Supplied records:
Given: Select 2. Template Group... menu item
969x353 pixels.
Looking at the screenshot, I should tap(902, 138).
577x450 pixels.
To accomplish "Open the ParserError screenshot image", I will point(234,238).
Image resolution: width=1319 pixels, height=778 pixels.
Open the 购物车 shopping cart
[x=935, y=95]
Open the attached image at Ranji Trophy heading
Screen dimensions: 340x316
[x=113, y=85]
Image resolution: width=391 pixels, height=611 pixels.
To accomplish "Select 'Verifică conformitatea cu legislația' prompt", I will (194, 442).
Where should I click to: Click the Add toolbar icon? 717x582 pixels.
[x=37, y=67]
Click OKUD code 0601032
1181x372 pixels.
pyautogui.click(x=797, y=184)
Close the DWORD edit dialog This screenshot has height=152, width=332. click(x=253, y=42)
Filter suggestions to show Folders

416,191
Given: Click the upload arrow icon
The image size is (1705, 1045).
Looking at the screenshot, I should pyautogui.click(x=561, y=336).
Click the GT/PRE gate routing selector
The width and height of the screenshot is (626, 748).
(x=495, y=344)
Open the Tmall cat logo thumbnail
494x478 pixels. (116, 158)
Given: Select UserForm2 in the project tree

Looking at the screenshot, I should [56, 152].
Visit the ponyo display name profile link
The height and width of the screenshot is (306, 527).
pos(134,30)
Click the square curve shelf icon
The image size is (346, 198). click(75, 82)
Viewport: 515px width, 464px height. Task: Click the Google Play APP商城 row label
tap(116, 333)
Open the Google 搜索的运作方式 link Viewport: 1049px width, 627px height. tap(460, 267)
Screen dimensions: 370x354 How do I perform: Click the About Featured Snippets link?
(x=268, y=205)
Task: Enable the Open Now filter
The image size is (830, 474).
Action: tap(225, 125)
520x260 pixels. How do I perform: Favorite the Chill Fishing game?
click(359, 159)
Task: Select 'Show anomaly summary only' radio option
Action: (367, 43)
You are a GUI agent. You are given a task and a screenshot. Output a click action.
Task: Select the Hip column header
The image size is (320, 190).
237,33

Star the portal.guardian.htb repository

Directions: Repeat the listing above line by line, exactly as written.

Exercise result:
Given: Select 2. Template Group... menu item
969x353 pixels.
Looking at the screenshot, I should tap(902, 138).
577x450 pixels.
To accomplish "Open the ParserError screenshot image", I will point(234,238).
Image resolution: width=1319 pixels, height=778 pixels.
Open the 购物车 shopping cart
[x=935, y=95]
Open the attached image at Ranji Trophy heading
Screen dimensions: 340x316
[x=113, y=85]
Image resolution: width=391 pixels, height=611 pixels.
To accomplish "Select 'Verifică conformitatea cu legislația' prompt", I will (194, 442).
Where should I click to: Click the Add toolbar icon? 717x582 pixels.
[x=37, y=67]
Click OKUD code 0601032
1181x372 pixels.
pyautogui.click(x=797, y=184)
Close the DWORD edit dialog This screenshot has height=152, width=332. click(x=253, y=42)
Filter suggestions to show Folders

416,191
Given: Click the upload arrow icon
The image size is (1705, 1045).
Looking at the screenshot, I should pyautogui.click(x=561, y=336).
Click the GT/PRE gate routing selector
The width and height of the screenshot is (626, 748).
(x=495, y=344)
Open the Tmall cat logo thumbnail
494x478 pixels. (116, 158)
Given: Select UserForm2 in the project tree

Looking at the screenshot, I should [56, 152].
Visit the ponyo display name profile link
The height and width of the screenshot is (306, 527).
pos(134,30)
Click the square curve shelf icon
The image size is (346, 198). click(75, 82)
Viewport: 515px width, 464px height. Task: Click the Google Play APP商城 row label
tap(116, 333)
Open the Google 搜索的运作方式 link Viewport: 1049px width, 627px height. tap(460, 267)
Screen dimensions: 370x354 How do I perform: Click the About Featured Snippets link?
(x=268, y=205)
Task: Enable the Open Now filter
The image size is (830, 474).
Action: tap(225, 125)
520x260 pixels. How do I perform: Favorite the Chill Fishing game?
click(359, 159)
Task: Select 'Show anomaly summary only' radio option
Action: (367, 43)
You are a GUI agent. You are given a task and a screenshot. Output a click action.
Task: Select the Hip column header
The image size is (320, 190).
237,33

Star the portal.guardian.htb repository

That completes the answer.